**What is required**
From the line that contains "679x499 pixels." through the end of the records below, write out each line exactly as it appears, but not the pictures.

**Screenshot grounding data**
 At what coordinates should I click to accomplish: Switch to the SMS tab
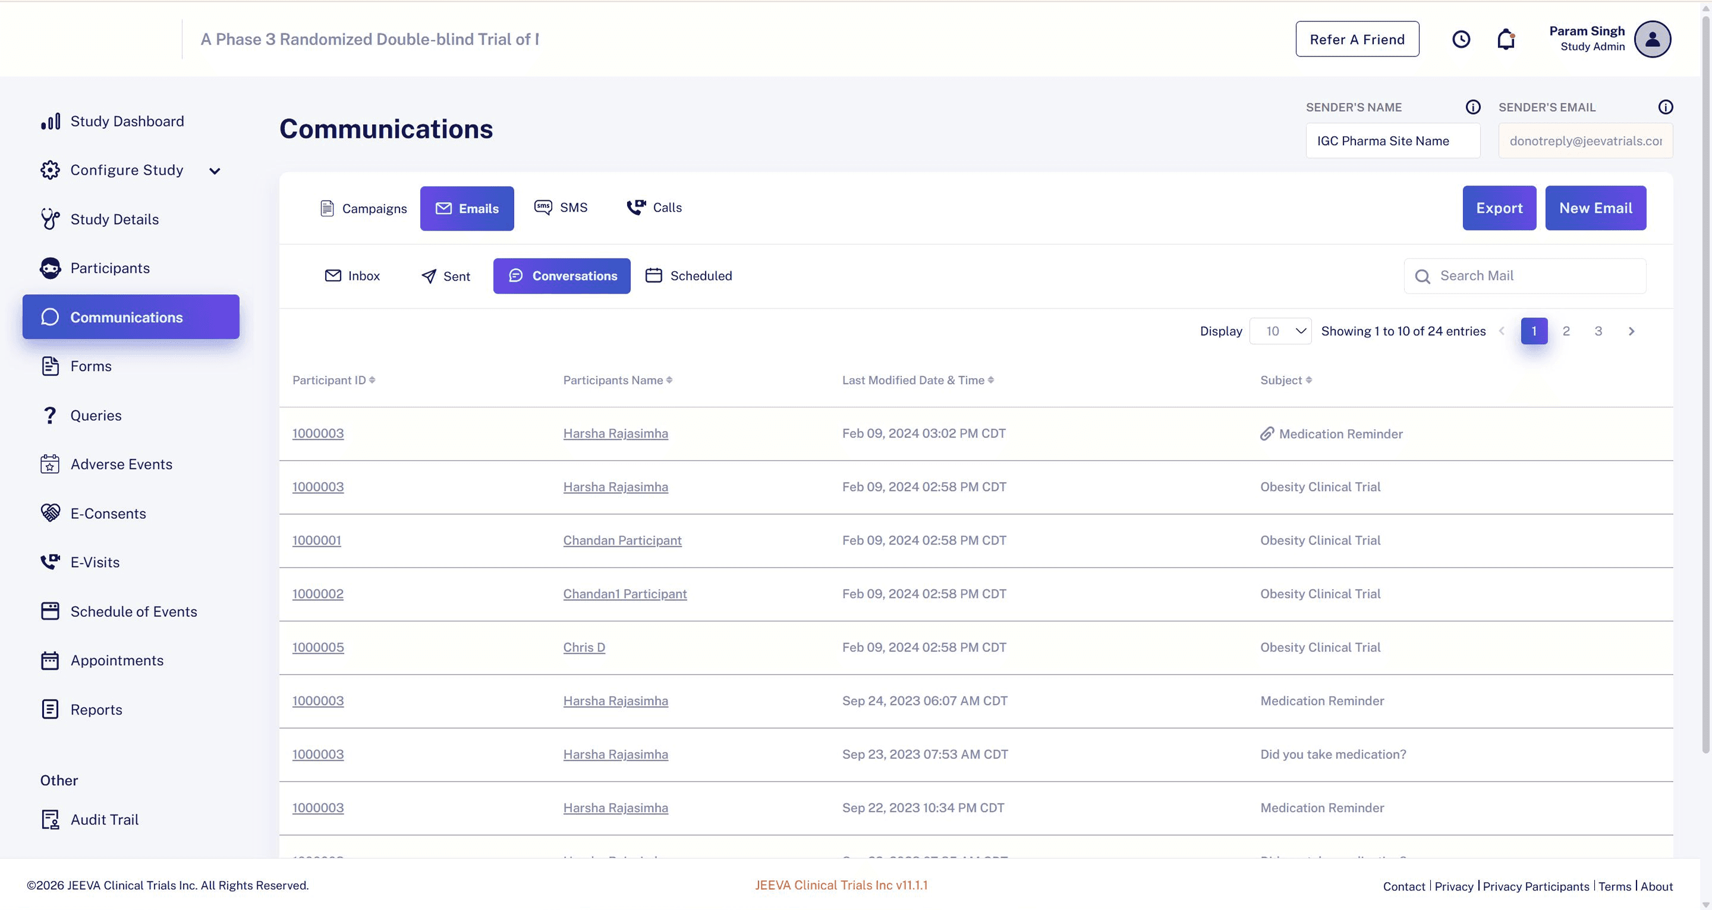tap(562, 207)
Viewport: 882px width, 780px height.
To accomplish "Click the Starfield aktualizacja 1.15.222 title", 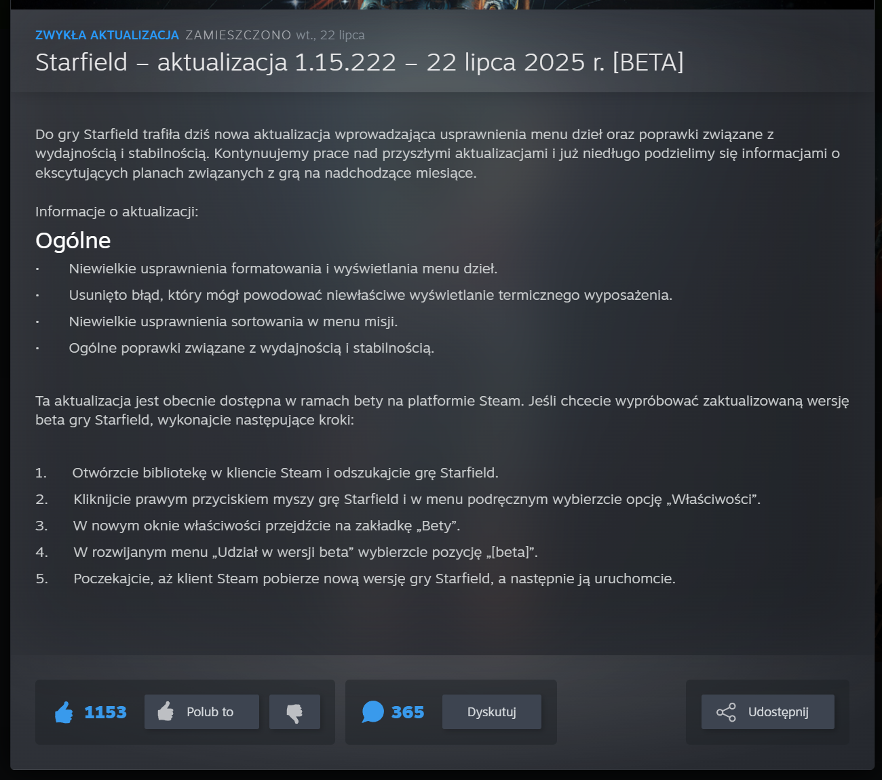I will pos(360,62).
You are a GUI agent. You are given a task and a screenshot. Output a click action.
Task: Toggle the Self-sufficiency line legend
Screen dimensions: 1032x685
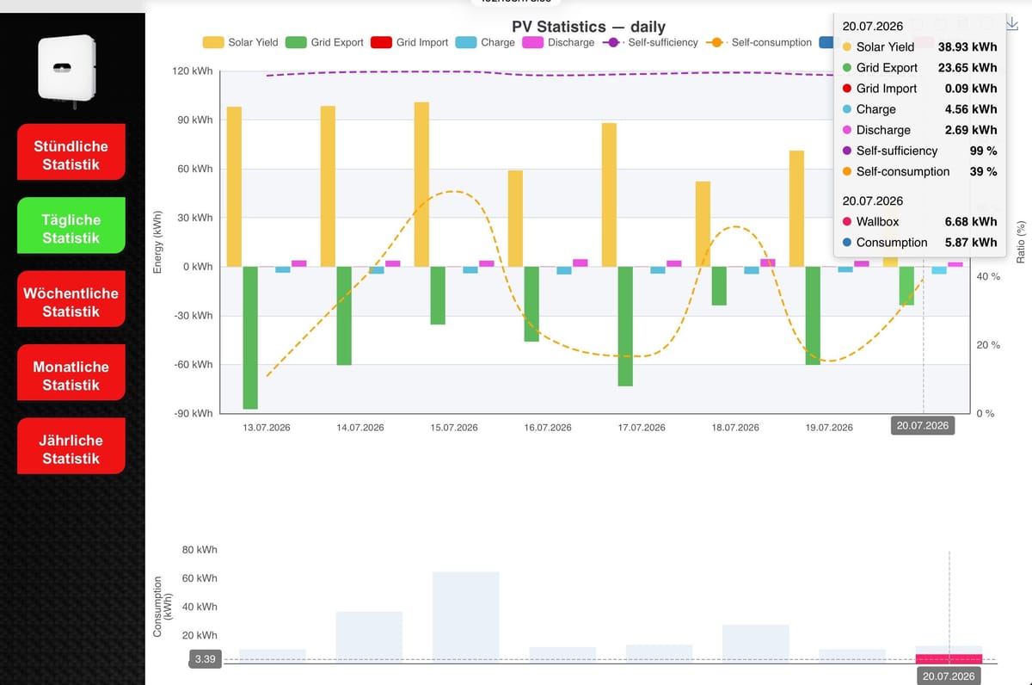pos(649,42)
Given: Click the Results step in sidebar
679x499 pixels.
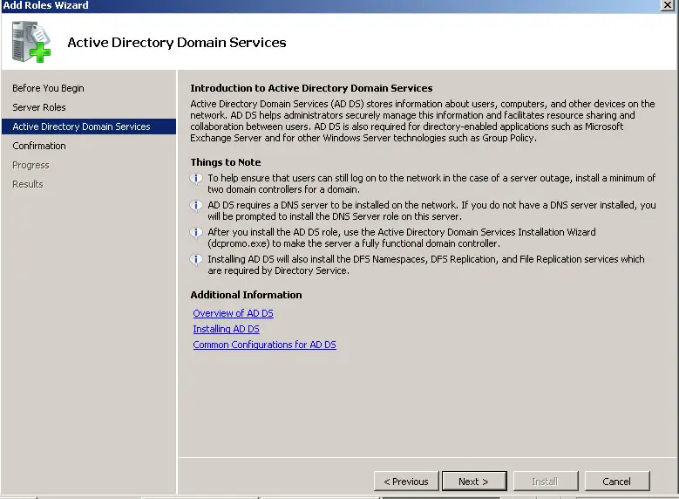Looking at the screenshot, I should pos(28,184).
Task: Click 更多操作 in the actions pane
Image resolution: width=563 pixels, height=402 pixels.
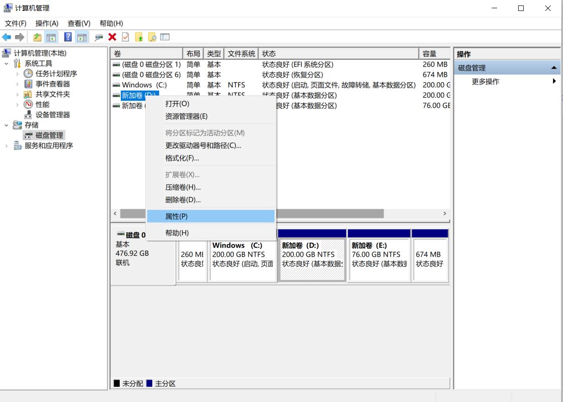Action: (x=485, y=82)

**Exercise result**
679x499 pixels.
Looking at the screenshot, I should pos(28,184).
Task: Click 更多操作 in the actions pane
Image resolution: width=563 pixels, height=402 pixels.
Action: (x=485, y=82)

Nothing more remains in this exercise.